Over the past couple of years the Great barrier reef located in Queensland, Australia has been slowly dying; pollution, global warming, bright sunlight and dredging are the major threats to coral. Without this reef many fish species will be seriously endangered.
What is coral bleaching?
Coral get there beautiful vibrant colors from the algae that live in their tissues. When water temperatures get too high, the algae that live in the coral tissue goes bad, this is the white coloring you see, which is coral bleaching. Climate change isn't the only factor that bleaches coral. Bright sunlight, disease, pollution, saltiness of water and dredging all cause the coral to bleach as well. When coral bleaches, it does not mean the coral is dead, coral can survive a mass bleaching but it puts more stress on the corals life. Fortunately, coral can recover after a bleaching, “But what was even more surprising is that corals were able to make a strong recovery within 10 months after the nutrient enrichment was stopped,” Vega-Thurber said. Rebecca Vega-Thurber is an assistant professor at the College of Science at Oregon State University.

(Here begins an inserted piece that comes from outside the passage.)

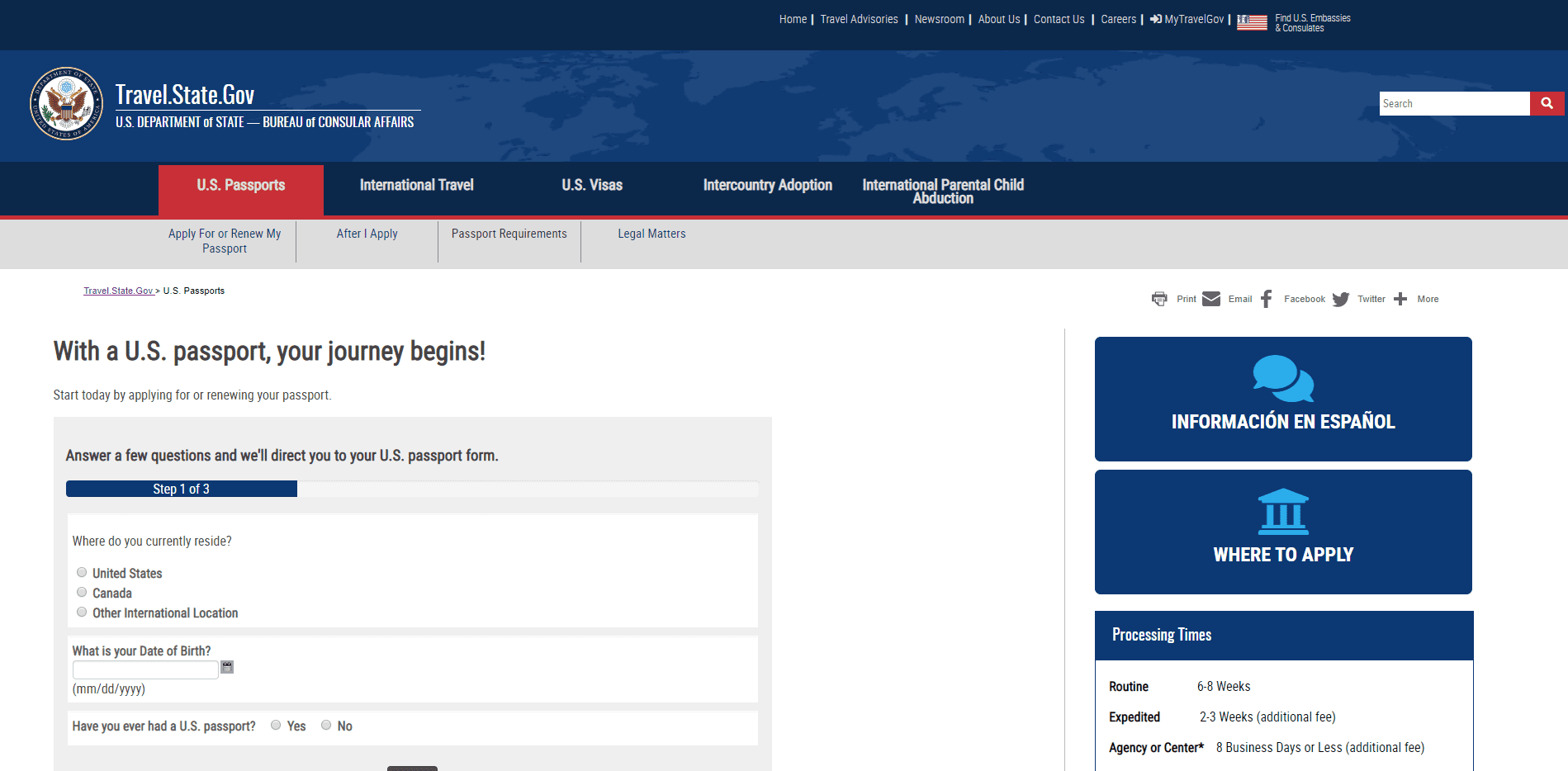
Task: Share the page via Twitter icon
Action: pyautogui.click(x=1341, y=298)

Data taken from mass bleaching in 1998 and 2002
Global Warming and Pollution Take a Toll
Two major factors that are killing and bleaching the coral are global warming and pollution. As the temperatures rise the impact of coral bleaching and dangerous infections sky rocket. The harder corals are more susceptible to coral bleaching. Keeping coral clean means keeping it in a clean environment.According to the New York Times, "Queensland and the federal government have said that halting nitrogen runoff from farms and fine sediment that leeches into the ocean would improve the water quality and allow the reef to better withstand the impacts of climate change and shocks from severe weather like cyclones." Pollution numbers are skyrocketing which is taking a major toll on the reef. Debris that leave some marine docks end up in the coral, killing and harming most of it and the wild life that surrounds it. .
How can we help?
Over the past few years, conservations have started to help the Great Barrier Reef. To help the reef from home conserving water and distributing trash properly will help. The less water used the less polluted run off accumulates. Polluted water destroys coral reefs because coral needs clean and clear water to live.